Film review: A Bride for Rip Van Winkle – Shunji Iwai returns in fine form

Director best known for Love Letter is back after a long hiatus from feature film-making with a tale of relationships and morals

PUBLISHED : Wednesday, 16 March, 2016, 9:02am
UPDATED : Wednesday, 16 March, 2016, 10:50am

In Washington Irving’s 1819 short story, the character Rip Van Winkle is a well-loved villager who wanders off into the mountains and returns the next morning, only to find that 20 years – and the American revolutionary war – have passed him by. It would seem revered Japanese writer-director Shunji Iwai has taken a leaf out of Rip Van Winkle’s book.

After establishing himself as one of his home country’s top filmmakers with such contemporary gems as Love Letter, Swallowtail Butterfly and Hana and Alice, Iwai had gone on a 12-year sabbatical from live-action feature filmmaking in Japan until he directed A Bride for Rip Van Winkle, partly as a response to the 3/11 tsunami. The three-hour roller coaster of emotions marks a welcome return to form.

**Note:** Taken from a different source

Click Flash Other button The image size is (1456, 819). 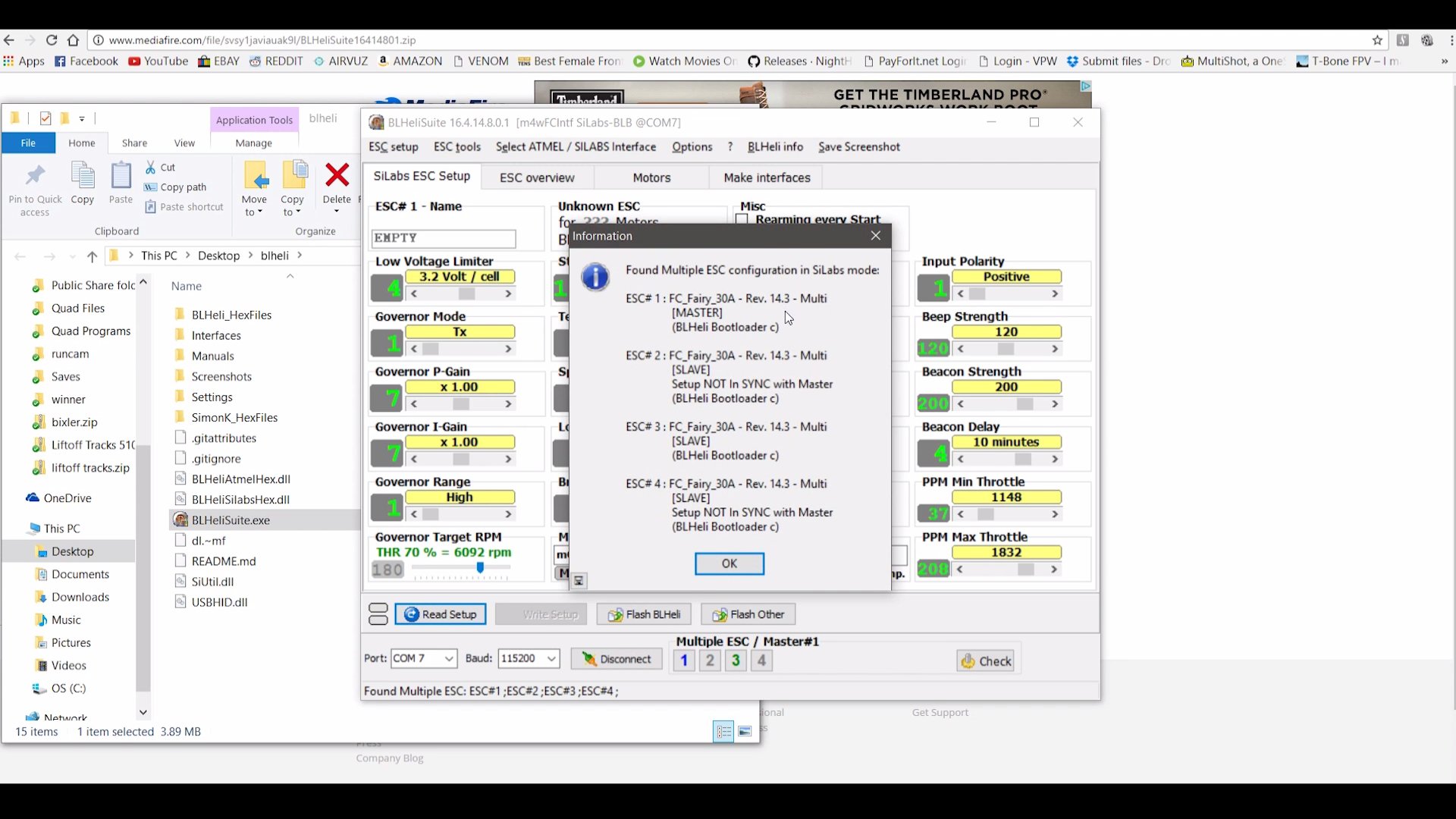pos(748,614)
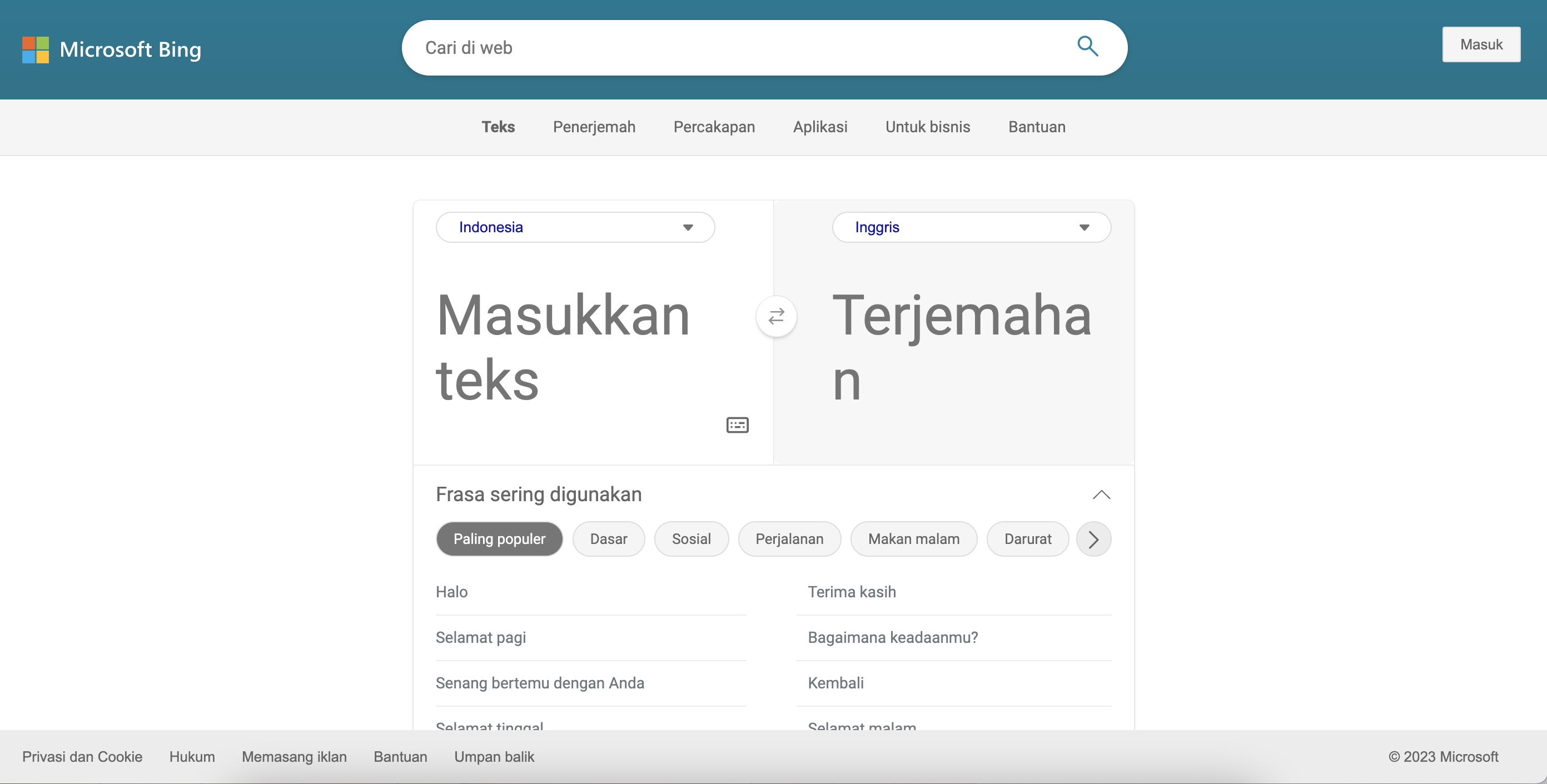Choose the Perjalanan phrase category
Image resolution: width=1547 pixels, height=784 pixels.
pos(789,539)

READ MORE: Love Letter director Shunji Iwai on his long road back to feature-film making

A convoluted tale of capricious human relationships and questionable moral conduct, the film is anchored by the unassuming charisma of Haru Kuroki, winner of the Silver Bear award for best actress at the 2014 Berlin Film Festival for her part in Yoji Yamada’s The Little House. Kuroki plays Nanami, a gullible young woman who can’t quite believe her fortune when she finds a decent husband on social media.

With her parents divorced and no other relatives to speak of, Nanami seeks the help of an online friend, the fixer Amuro (Go Ayano), who duly hires paid actors to play her family members at the wedding banquet. Almost as soon as she halts her feeble attempt at a teaching career to become a full-time housewife, however, Nanami is notified by the manipulative Amuro – now playing detective – that her husband has started an affair.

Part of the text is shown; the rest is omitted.